## SOURCE MATERIAL:

"""

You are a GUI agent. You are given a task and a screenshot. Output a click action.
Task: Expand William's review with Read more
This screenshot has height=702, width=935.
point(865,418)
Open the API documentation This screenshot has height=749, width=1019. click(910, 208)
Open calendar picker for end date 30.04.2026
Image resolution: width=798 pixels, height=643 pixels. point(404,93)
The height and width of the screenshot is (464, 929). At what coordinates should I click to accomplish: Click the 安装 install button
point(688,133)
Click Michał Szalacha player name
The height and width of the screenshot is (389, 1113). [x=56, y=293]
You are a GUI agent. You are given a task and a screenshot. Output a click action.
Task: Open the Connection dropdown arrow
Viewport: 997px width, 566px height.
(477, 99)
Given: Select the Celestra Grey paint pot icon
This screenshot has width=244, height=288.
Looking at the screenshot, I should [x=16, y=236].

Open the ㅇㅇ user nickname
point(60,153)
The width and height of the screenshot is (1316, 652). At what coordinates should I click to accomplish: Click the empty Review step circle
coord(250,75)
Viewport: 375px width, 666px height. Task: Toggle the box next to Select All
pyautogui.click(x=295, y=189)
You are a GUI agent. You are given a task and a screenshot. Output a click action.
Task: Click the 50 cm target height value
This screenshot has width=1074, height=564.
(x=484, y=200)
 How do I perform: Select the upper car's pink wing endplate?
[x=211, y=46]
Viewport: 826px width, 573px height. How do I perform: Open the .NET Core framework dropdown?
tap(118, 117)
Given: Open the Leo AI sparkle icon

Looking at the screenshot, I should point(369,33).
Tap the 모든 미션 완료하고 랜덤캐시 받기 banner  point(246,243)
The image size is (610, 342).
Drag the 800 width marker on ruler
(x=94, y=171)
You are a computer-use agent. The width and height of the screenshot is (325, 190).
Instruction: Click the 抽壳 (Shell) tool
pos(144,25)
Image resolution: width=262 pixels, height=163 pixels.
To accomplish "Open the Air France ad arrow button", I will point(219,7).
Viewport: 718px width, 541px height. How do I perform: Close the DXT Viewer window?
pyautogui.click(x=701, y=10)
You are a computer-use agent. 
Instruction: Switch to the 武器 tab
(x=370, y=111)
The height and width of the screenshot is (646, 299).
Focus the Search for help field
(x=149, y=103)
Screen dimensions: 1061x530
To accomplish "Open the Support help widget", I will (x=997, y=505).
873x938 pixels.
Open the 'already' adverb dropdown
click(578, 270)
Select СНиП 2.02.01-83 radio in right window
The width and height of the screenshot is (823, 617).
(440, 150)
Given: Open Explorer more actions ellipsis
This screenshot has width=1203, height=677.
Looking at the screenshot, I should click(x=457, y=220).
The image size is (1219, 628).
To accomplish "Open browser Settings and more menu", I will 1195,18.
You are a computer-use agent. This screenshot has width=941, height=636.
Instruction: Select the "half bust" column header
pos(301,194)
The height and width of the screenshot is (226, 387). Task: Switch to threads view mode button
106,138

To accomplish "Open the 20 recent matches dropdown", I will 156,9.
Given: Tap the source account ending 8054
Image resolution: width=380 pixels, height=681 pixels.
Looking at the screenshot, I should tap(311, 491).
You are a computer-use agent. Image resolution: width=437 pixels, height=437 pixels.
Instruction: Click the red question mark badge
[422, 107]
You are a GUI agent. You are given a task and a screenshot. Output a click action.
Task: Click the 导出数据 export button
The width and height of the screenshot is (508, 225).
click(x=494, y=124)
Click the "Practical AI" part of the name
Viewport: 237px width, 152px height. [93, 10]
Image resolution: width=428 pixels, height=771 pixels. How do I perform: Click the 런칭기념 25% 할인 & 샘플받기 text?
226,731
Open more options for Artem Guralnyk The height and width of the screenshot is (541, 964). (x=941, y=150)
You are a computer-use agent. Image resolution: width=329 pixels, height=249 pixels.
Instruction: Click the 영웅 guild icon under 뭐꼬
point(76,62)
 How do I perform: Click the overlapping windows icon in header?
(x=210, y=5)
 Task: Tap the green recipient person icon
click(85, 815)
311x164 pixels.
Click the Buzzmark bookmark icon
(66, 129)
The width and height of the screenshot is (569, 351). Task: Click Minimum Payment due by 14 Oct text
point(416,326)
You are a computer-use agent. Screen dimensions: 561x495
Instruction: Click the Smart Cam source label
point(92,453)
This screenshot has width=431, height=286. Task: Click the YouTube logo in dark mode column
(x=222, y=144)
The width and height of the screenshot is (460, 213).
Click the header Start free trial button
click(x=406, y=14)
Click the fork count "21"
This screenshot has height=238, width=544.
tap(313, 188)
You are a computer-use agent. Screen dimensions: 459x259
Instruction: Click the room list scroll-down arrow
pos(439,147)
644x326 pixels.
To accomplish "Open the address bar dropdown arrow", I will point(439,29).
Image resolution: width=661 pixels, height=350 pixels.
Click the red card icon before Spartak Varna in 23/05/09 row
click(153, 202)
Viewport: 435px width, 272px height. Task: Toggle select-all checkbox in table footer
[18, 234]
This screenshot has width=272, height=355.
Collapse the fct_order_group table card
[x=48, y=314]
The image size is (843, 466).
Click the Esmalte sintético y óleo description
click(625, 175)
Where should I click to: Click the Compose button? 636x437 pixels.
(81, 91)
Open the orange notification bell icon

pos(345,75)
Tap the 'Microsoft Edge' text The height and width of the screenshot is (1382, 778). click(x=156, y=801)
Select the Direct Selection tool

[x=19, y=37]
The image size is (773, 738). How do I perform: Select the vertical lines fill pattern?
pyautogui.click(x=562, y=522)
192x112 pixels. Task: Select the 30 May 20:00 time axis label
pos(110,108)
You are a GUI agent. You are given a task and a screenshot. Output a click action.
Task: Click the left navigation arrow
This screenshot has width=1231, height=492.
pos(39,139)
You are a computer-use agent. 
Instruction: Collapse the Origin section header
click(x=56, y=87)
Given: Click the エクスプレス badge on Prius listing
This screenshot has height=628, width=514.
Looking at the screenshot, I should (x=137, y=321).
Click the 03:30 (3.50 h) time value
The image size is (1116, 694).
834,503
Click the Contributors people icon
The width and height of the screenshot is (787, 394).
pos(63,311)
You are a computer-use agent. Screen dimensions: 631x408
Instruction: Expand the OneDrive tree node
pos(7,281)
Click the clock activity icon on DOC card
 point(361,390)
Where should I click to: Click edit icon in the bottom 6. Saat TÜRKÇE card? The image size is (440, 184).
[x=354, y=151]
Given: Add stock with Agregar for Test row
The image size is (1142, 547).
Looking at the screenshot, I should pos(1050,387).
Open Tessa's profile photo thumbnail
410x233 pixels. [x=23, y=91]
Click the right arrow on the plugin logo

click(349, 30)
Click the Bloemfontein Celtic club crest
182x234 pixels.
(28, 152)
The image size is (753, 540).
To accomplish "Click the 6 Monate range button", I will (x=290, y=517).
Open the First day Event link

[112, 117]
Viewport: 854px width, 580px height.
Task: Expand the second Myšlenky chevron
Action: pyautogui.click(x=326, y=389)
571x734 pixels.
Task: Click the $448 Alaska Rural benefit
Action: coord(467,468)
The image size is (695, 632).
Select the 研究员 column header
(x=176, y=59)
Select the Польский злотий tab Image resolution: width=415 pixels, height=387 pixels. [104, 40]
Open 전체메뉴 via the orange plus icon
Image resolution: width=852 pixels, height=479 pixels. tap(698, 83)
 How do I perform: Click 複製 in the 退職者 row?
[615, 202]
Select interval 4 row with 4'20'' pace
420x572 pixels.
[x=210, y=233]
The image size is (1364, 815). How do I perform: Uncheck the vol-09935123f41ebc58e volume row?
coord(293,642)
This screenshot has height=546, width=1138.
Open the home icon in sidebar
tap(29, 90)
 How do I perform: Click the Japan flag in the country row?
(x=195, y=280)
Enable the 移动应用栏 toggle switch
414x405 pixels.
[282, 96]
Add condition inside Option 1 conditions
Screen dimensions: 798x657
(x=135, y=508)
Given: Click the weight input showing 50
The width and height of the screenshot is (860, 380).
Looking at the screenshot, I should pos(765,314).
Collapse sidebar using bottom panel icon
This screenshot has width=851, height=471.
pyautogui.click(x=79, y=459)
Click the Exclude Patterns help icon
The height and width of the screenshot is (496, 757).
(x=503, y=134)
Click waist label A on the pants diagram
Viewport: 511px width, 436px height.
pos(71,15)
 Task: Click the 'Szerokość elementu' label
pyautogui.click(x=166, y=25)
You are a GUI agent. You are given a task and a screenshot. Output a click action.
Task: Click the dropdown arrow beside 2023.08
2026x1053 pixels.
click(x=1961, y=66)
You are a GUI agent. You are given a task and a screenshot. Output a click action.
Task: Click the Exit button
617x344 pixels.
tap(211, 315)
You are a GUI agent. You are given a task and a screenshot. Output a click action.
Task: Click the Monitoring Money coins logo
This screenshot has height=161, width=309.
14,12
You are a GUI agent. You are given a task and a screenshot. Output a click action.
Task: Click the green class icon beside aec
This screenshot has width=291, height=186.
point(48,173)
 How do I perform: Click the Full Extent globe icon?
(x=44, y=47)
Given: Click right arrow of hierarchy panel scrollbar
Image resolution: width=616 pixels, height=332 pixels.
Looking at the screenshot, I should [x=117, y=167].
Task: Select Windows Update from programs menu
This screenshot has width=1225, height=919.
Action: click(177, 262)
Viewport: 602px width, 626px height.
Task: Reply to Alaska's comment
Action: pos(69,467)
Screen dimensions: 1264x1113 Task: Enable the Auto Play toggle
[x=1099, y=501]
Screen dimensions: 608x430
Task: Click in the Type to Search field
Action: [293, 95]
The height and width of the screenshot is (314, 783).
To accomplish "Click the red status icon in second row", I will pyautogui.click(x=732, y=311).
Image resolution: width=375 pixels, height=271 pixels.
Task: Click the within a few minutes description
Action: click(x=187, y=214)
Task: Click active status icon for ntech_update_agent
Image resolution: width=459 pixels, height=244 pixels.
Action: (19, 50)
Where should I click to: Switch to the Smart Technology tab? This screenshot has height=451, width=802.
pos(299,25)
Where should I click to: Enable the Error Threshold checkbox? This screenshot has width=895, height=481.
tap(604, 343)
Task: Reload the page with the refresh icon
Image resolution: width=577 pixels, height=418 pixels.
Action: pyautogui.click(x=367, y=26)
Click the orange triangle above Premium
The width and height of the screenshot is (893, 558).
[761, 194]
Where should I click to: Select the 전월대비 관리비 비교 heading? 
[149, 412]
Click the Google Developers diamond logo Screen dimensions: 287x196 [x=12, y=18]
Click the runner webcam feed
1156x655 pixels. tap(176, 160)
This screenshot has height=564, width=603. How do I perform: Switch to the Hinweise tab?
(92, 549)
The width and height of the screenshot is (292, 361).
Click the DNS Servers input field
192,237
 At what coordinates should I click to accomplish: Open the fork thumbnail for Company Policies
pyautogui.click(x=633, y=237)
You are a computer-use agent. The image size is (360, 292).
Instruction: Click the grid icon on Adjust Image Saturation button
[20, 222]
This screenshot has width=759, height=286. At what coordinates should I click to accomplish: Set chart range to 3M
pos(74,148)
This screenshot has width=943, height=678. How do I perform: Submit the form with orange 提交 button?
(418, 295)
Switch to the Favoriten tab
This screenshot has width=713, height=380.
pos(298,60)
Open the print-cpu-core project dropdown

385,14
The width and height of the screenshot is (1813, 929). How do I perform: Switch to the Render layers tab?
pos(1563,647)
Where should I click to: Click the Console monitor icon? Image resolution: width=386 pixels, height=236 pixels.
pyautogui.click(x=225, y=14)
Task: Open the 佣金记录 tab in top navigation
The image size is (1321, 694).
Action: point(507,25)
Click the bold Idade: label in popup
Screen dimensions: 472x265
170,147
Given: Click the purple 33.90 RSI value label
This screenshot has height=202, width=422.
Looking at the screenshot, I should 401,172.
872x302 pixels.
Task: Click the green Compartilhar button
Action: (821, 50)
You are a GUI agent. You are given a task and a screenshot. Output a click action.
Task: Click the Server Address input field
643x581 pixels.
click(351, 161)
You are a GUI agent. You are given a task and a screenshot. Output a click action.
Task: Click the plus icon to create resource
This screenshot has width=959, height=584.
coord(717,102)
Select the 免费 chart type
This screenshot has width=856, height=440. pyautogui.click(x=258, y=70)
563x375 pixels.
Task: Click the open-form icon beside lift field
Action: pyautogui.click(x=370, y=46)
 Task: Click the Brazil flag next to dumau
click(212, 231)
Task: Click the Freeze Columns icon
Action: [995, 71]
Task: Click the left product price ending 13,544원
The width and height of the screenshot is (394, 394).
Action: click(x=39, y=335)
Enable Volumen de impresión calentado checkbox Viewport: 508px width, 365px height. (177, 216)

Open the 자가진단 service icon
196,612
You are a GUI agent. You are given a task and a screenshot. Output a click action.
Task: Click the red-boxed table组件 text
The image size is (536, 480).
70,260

"""

## PROBLEM STATEMENT:
From the records above, retype only the lines starting at the line that contains "Image resolution: width=459" and ending at the line that contains "Task: Reload the page with the refresh icon", both included.

## EXPECTED ANSWER:
Image resolution: width=459 pixels, height=244 pixels.
Action: (19, 50)
Where should I click to: Switch to the Smart Technology tab? This screenshot has height=451, width=802.
pos(299,25)
Where should I click to: Enable the Error Threshold checkbox? This screenshot has width=895, height=481.
tap(604, 343)
Task: Reload the page with the refresh icon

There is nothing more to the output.